DOJ clears $111B Paramount–Warner Bros. merger — but the fight isn't over

By: Anton Kratiuk | today, 11:49
DOJ clears $111B Paramount–Warner Bros. merger — but the fight isn't over

The US Department of Justice gave the green light on June 12 to Paramount Skydance's $111 billion acquisition of Warner Bros. Discovery — the largest entertainment industry merger on record — finding no competitive harm across streaming, linear TV, or film distribution. The deal cleared without any required divestitures or concessions, a significant win for the Ellison family, who will gain control of one of Hollywood's last major independent studios.

What's in the deal

The combined company would bring together an extraordinary catalogue of IP: Harry Potter, DC Comics Universe, Game of Thrones, The Lord of the Rings, The Matrix, and Mad Max on the film and TV side. Warner Bros. Games — home to studios including Rocksteady (Batman: Arkham), NetherRealm (Mortal Kombat), and Avalanche Software (Hogwarts Legacy) — is also part of the package, along with the HBO streaming platform. Paramount hopes to close the transaction by the end of September.

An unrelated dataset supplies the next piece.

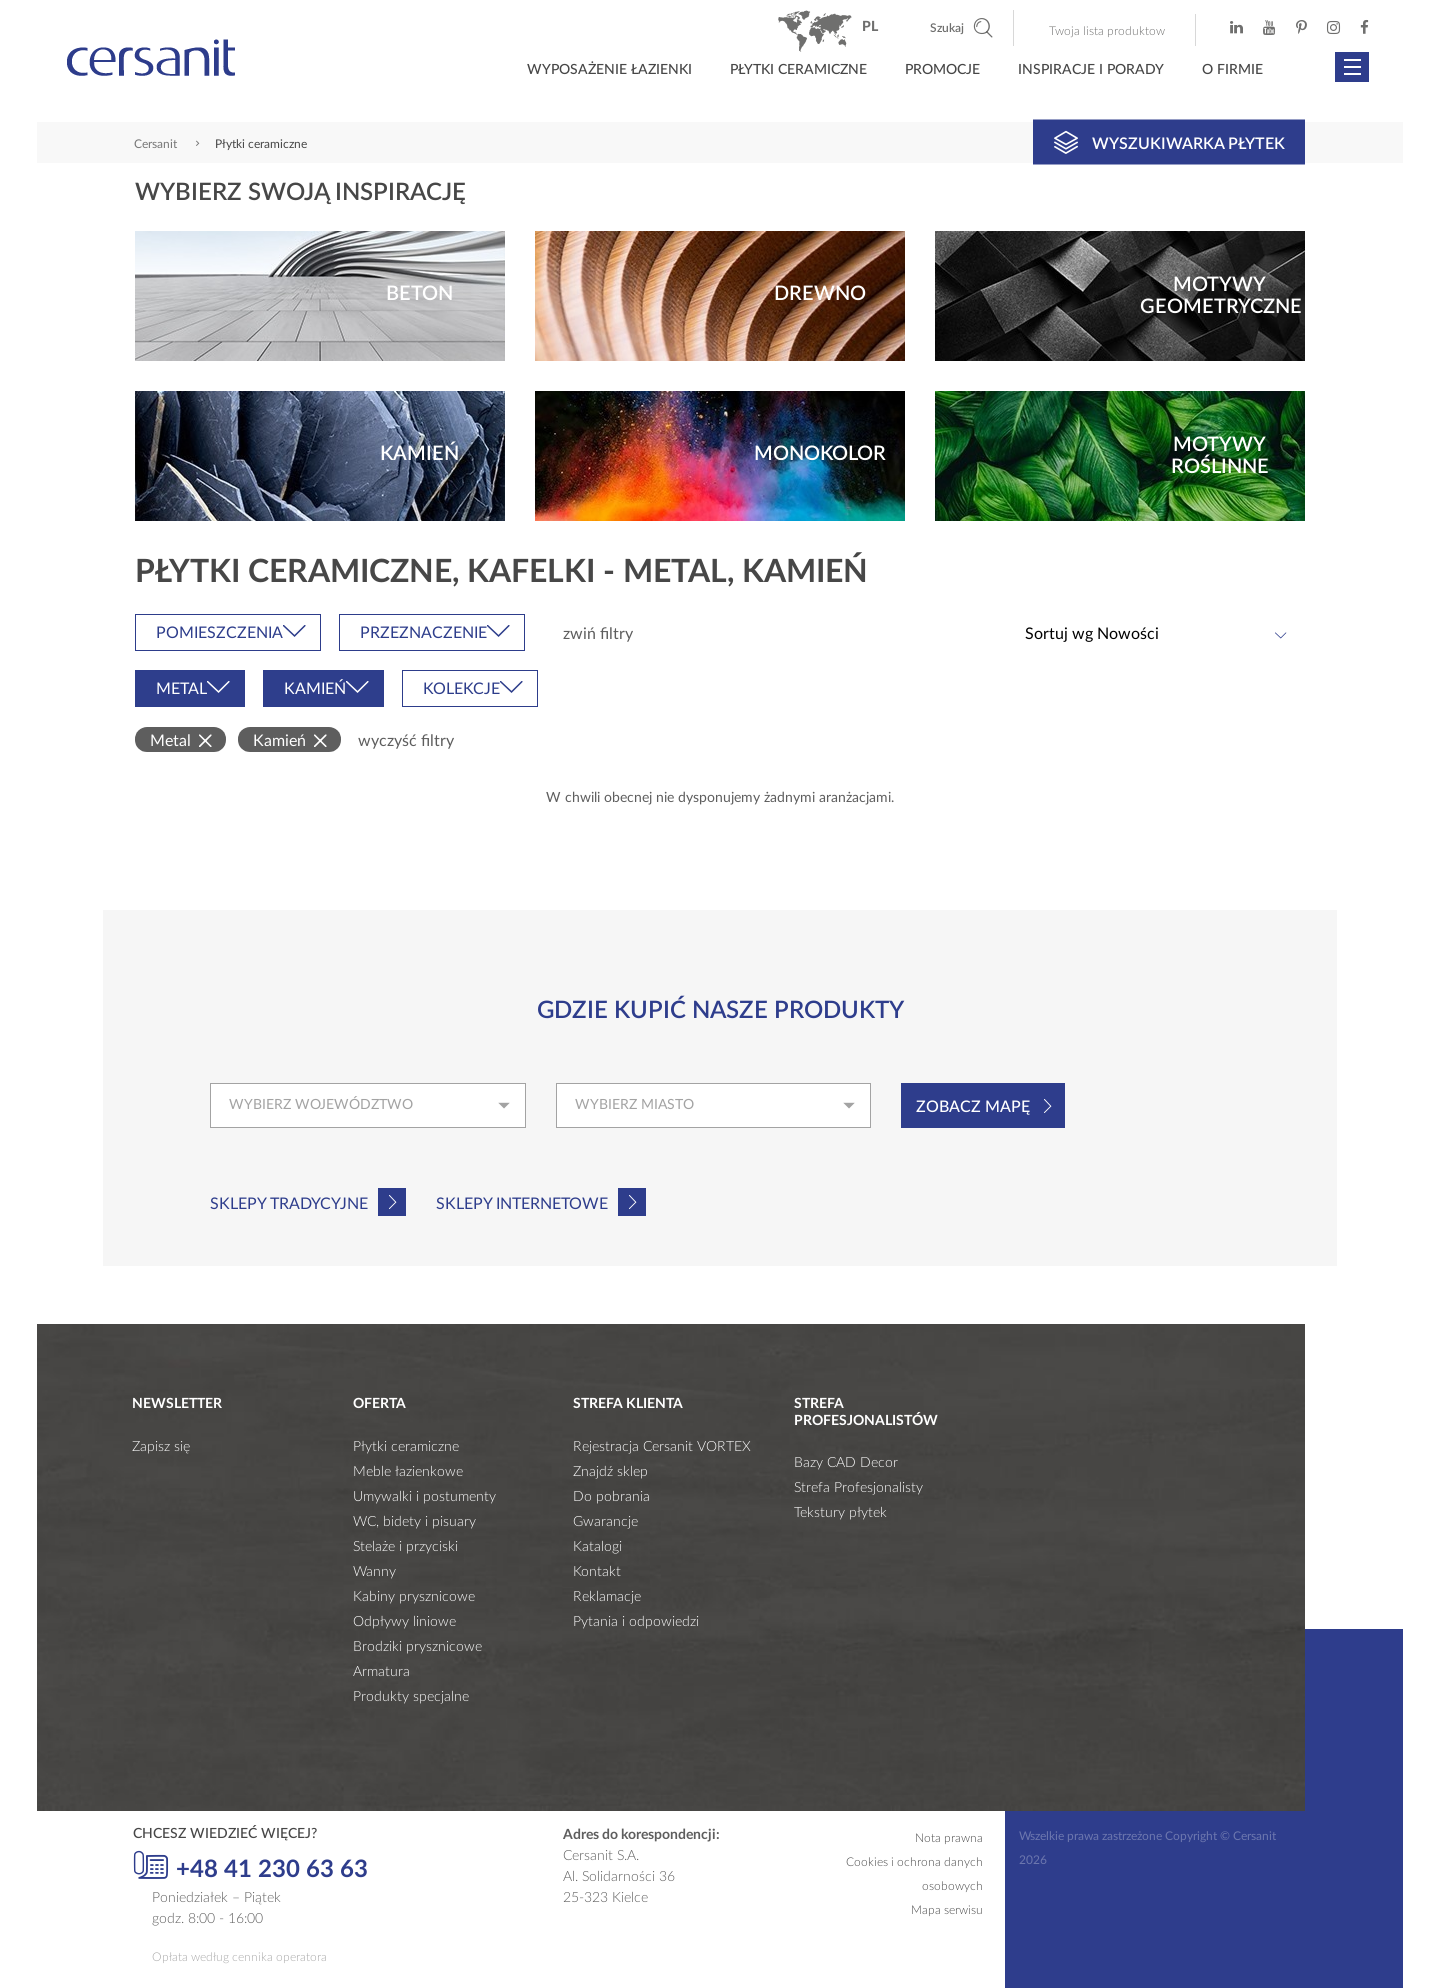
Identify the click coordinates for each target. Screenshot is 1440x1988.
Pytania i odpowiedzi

In a statement, Paramount said the deal "promotes competition" and will position the merged company to better compete against dominant tech platforms, promising benefits for "consumers, content creators, and the entertainment industry at large."

Hurdles still ahead

DOJ approval is not the finish line. Attorneys general in California and New York are preparing antitrust lawsuits to block the merger, according to Variety, with California AG Rob Bonta publicly confirming his office's preparations. The Federal Communications Commission still needs to sign off on a 49.5% foreign ownership structure — a separate and unresolved regulatory step.

Internationally, the EU is running two parallel reviews. A standard merger investigation has a Phase 1 deadline of July 7, while a separate probe under the Foreign Subsidies Regulation — scrutinizing roughly $24 billion in funding from Middle Eastern sovereign wealth funds including Saudi Arabia's PIF, Qatar, and Abu Dhabi — runs until July 14, per Hollywood Reporter. The UK's Competition and Markets Authority launched its own Phase 1 investigation, with an August 7 deadline to decide whether to escalate to a deeper Phase 2 probe.

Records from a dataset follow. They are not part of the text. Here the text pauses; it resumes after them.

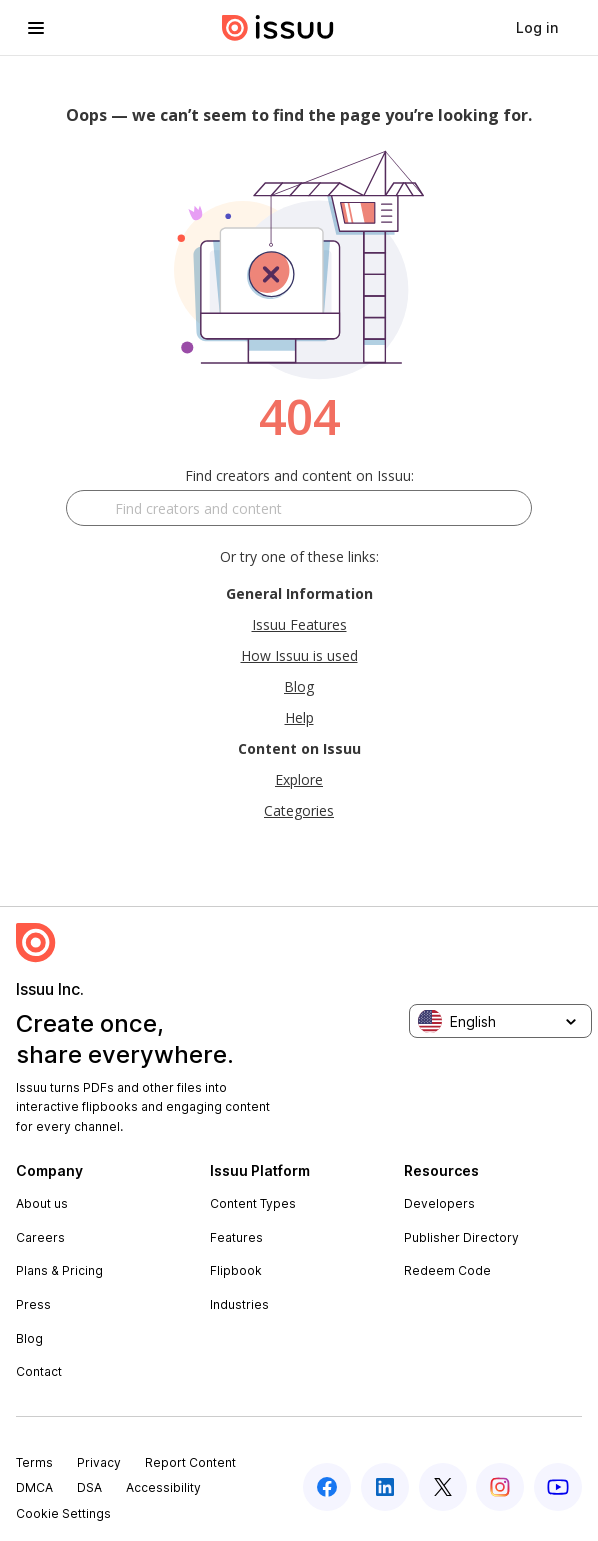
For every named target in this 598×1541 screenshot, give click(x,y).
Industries (239, 1304)
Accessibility (163, 1487)
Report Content (190, 1462)
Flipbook (236, 1270)
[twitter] (443, 1487)
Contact (39, 1371)
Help (299, 717)
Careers (40, 1237)
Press (33, 1304)
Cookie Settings (63, 1513)
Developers (439, 1203)
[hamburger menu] (36, 28)
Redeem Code (447, 1270)
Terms (34, 1462)
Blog (299, 686)
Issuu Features (299, 624)
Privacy (99, 1462)
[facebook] (327, 1487)
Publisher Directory (461, 1237)
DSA (89, 1487)
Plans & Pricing (59, 1270)
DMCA (34, 1487)
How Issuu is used (299, 655)
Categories (299, 810)
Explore (299, 779)
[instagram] (500, 1487)
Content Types (253, 1203)
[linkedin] (385, 1487)
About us (42, 1203)
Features (236, 1237)
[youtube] (558, 1487)
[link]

FDI authorities in Germany, France, Italy, and several other European countries have already cleared the deal. A $7 billion termination fee applies if regulatory blockers ultimately kill it.

The bottom line

For viewers and subscribers, the immediate impact is minimal — no service shutdowns or content removals are expected before closing. The longer-term question is whether combining two of Hollywood's biggest libraries under a single owner, creating an effective duopoly alongside Disney, changes how content is licensed, priced, or distributed. That answer depends heavily on what state courts and European regulators decide over the next two months.